Wednesday, November 25, 2015

STRAW CLUTCHING


There is an old saying about clutching for straws.

With the start of this year's final month closing in on us, December 16 is the could be magical date when the Fed ends its long drought of higher interest rates. Though the expected hike won't be much since most are predicting 25 basis points, the pros and cons of such a move continue to be debated.

Is the economy and by proxy the market ready for such a move however small it might seem? In short, given the global picture, is the economy too fragile for even such a small hike?

As the Federal Reserve contemplates lift-off in December from seven years of near-zero interest rates, policy makers should not ignore the global backdrop.
I’m not talking about equity markets, whose tremors were instrumental in encouraging the Fed to take a pass on a rate increase at the September meeting. I refer instead to the broad-based collapse in industrial commodity prices, including oil, copper and nickel.
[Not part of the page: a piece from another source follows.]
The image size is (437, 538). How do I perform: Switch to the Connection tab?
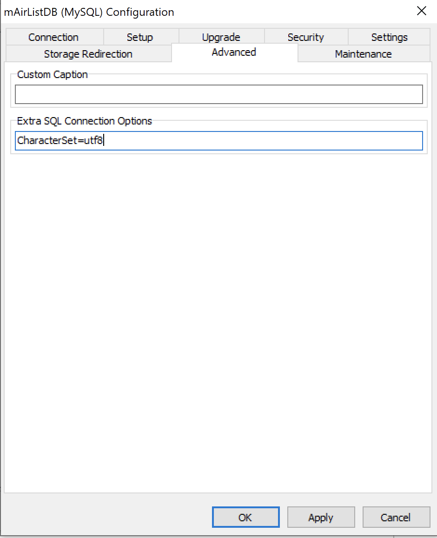53,37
While the 60% decline in crude oil pricesCLF6, +0.35%  since June 2014 reflects both an increase in output — a result of hydraulic fracturing in the U.S. — and a decline in demand, the commodity-wide rout points to reduced global appetite for these essential industrial materials, especially from China.
With the ECB apparently set to dump more liquidity on the market and Japan's recent no-inflation-no-pick-up-in-demnd-no-cigar performance after its massive QE programs, the global picture looks indeed dismal. To suggest, then, as the author of this piece does that the Fed has done a better job than either the ECB or BOJ is indeed clutching at straws.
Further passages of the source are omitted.